Sé que pueden quemar libros, arrasar bibliotecas, prohibir lenguas, desterrar creencias,
borrar pasados, dibujar presentes, ordenar futuros, torturar y ejecutar personas... Pero
también sé que aún no han descubierto como matar el cuerpo intangible y luminoso
de una idea, de un sueño o de una esperanza.

marzo 29, 2005

Explosión de información

Explosión de información

Por Edgardo Civallero

Ya los filósofos de Jonia (una de las colonias griegas de Asia Menor) habían definido aquel elemento, un elemento más, simple y conciso, de todos los que los rodeaban en aquella naturaleza tan espléndida, que recién se abría a sus mentes inquisitivas:

"A"

Habían proporcionado de tal elemento una definición justa, que concentraba todo el conocimiento que de tal elemento se podía tener.

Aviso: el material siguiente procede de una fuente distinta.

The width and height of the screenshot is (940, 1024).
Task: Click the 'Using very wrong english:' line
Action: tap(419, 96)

Empero, siglos más tarde, algunos pensadores romanos escribieron, en sus papiros traídos de las provincias egipcias, una opinión distinta...

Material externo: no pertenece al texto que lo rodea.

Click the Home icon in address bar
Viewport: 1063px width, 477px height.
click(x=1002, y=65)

En realidad "A" era "B más C".

Basados en los restos de esos papiros que sobrevivieron a las invasiones de los pueblos germánicos y eslavos, algunos sabios medievales elaboraron teorías divergentes sobre la definición de "A" y su relación con "B" y con "C", aunque en realidad se planteaban la gran pregunta: ¿por qué no "D"?

El Renacimiento encontró a millares de sesudos intelectuales dispuestos a enzarzarse en interminables discusiones acerca de estas interesantes temáticas, con lo cual "A" dejó de ser "A" y pasó a definirse como "E", "F" y "G", y las opiniones que se acercaran a nombrar "D" debían ser urgentemente llevadas a la hoguera para su purificación.

El surgimiento de la imprenta, sin embargo, permitió publicar tratados extensos sobre la importancia de "D" y las antiguas definiciones de "A", aunque se publicaron muchos divertidos panfletos populares que definían "A" como "H" o como una fusión –bastante escatológica, por cierto– de "B" con "I" o quizás con "J".

A esta altura nadie recordaba cuál era la pregunta inicial, o la razón de tanta disputa y tanta investigación, pero no sé si eso importó alguna vez. Al fin y al cabo, ya se había convertido en una especie de deporte. Los Enciclopedistas incluyeron a la definición de "A", pero en el tomo dedicado a la "K" y rescatando ciertas leyendas de los indígenas de las Islas de los Mares del Sur, recién "descubiertos", que remontaban el origen de "A" a definiciones relacionadas con "L" y con "M". Los científicos y los filósofos, los primeros sociólogos y los economistas aportaron sus propios análisis, y se crearon escuelas en torno a la definición de "A": los "N-ólogos" se enfrentaron a los "Ñ-ístas", pero a la postre los que definían a "A" como "O" triunfaron, y los diccionarios reflejaron por años esta definición última.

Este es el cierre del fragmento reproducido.